#### [Your objective]
No pictures go in the copy; retype exactly the lines from the one with "Task: Click the Export List toolbar icon" through the last line of the records.

#### [Collected data entries]
▬▬▬
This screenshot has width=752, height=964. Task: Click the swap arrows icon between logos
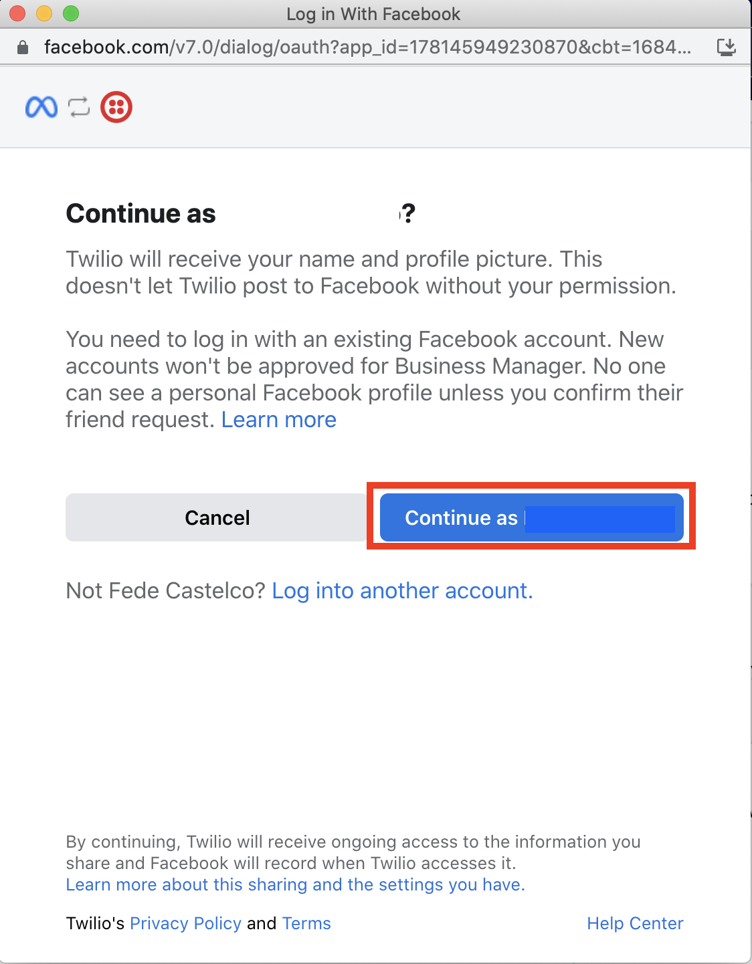(x=79, y=107)
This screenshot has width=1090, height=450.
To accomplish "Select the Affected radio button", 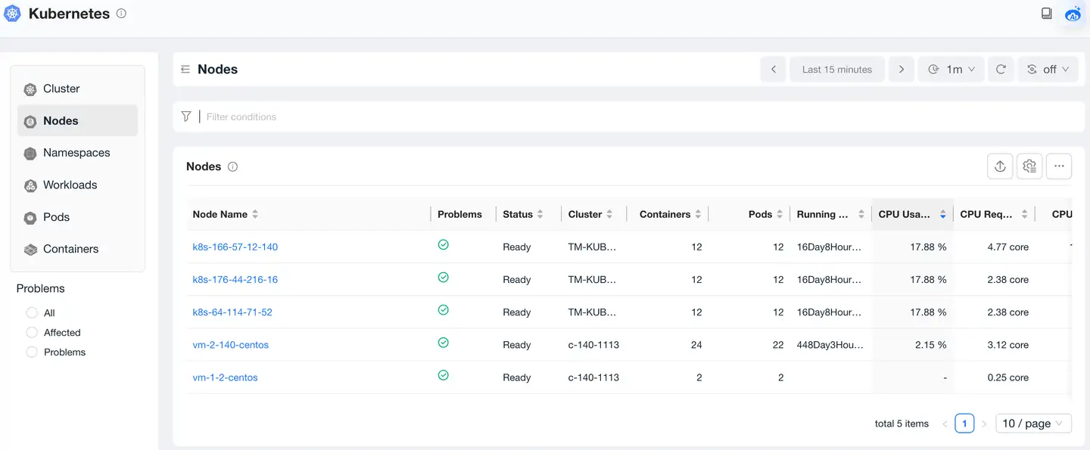I will click(32, 333).
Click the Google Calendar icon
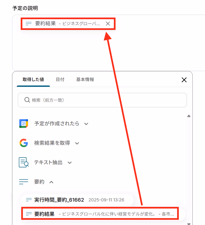 point(24,124)
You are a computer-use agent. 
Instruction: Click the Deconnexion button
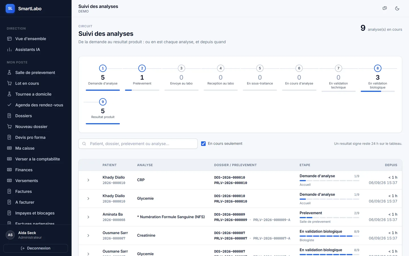click(x=36, y=248)
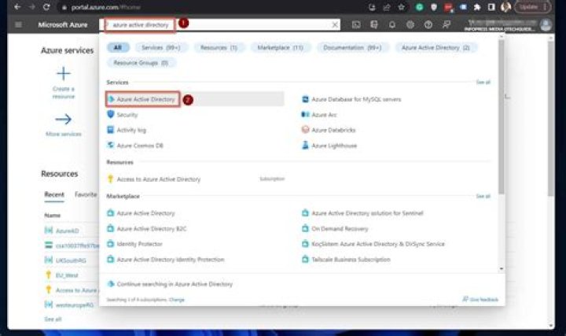Clear the search box with the X icon
Image resolution: width=566 pixels, height=336 pixels.
[335, 24]
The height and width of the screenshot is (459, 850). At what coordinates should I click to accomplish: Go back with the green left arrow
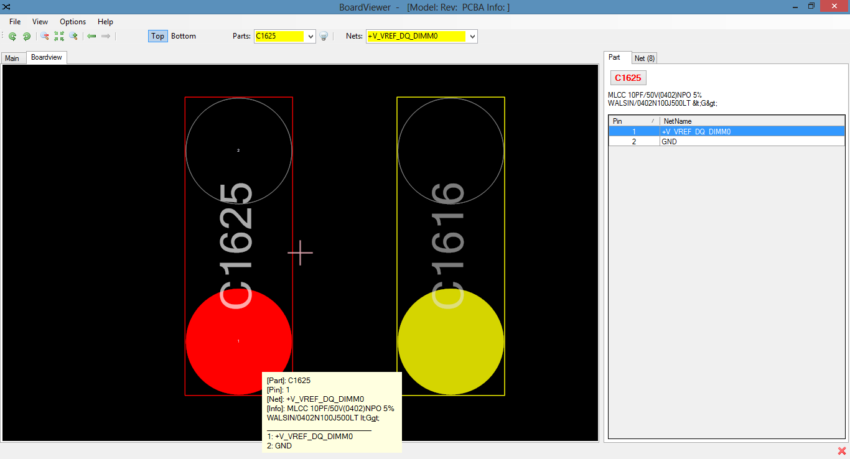91,36
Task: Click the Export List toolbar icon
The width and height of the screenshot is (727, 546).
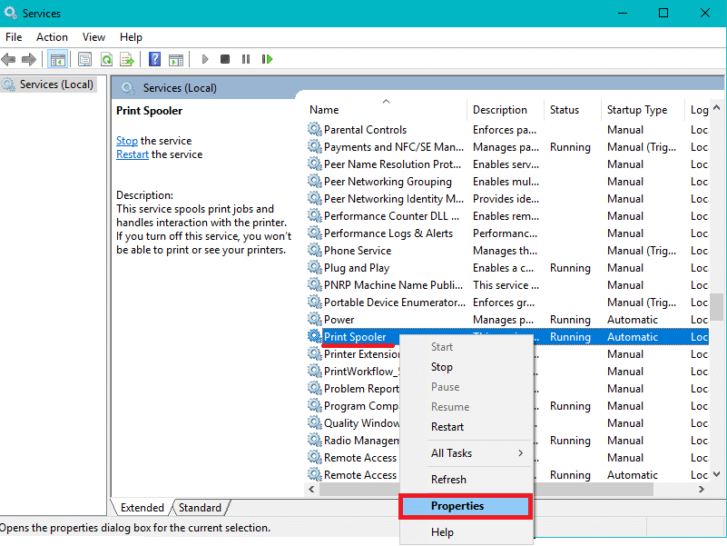Action: point(127,59)
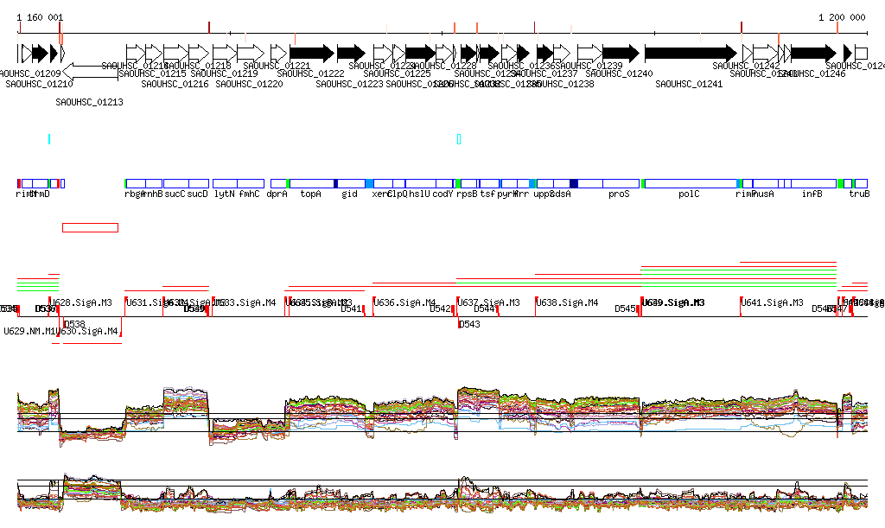The width and height of the screenshot is (885, 528).
Task: Select the polC gene box
Action: tap(690, 183)
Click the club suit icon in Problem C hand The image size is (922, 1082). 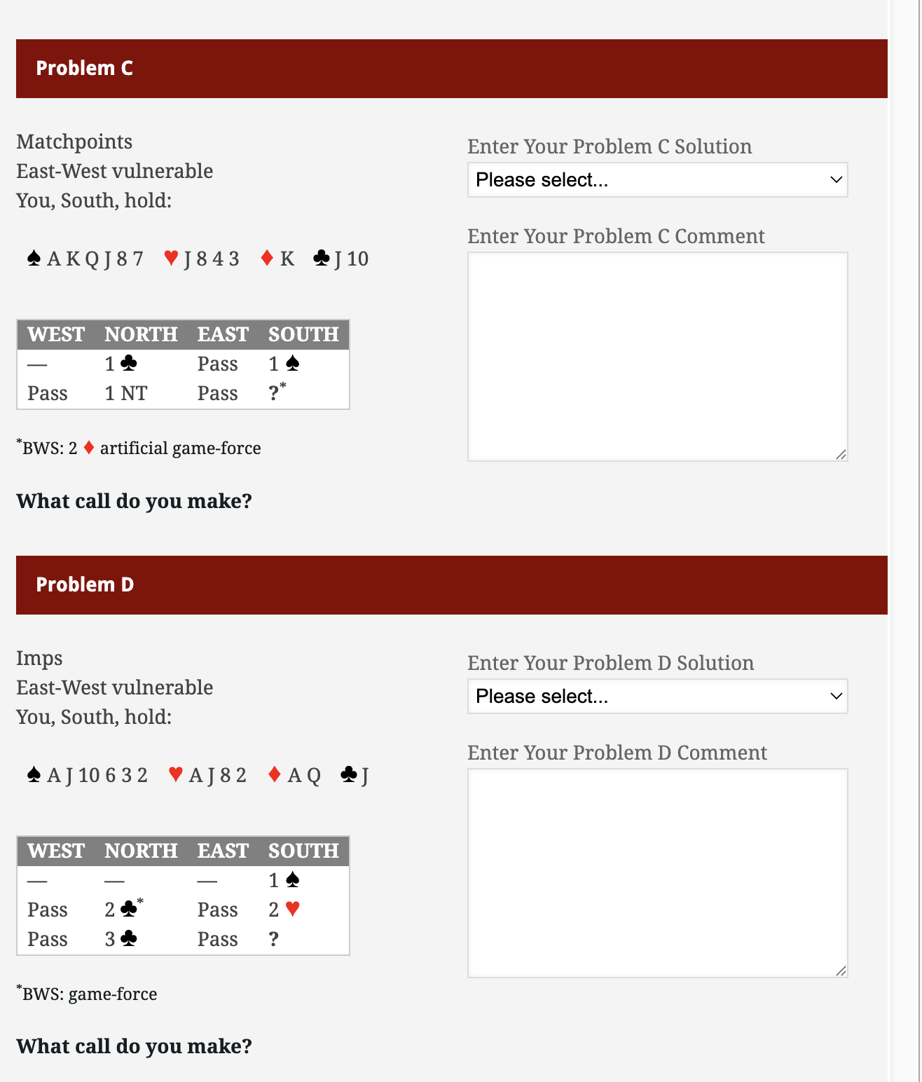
▬▬▬
#### [Task response]
Task: Click the Export List toolbar icon
The width and height of the screenshot is (727, 546).
Action: point(127,59)
The width and height of the screenshot is (885, 528).
Task: Select the polC gene box
Action: tap(690, 183)
Click the club suit icon in Problem C hand The image size is (922, 1082). 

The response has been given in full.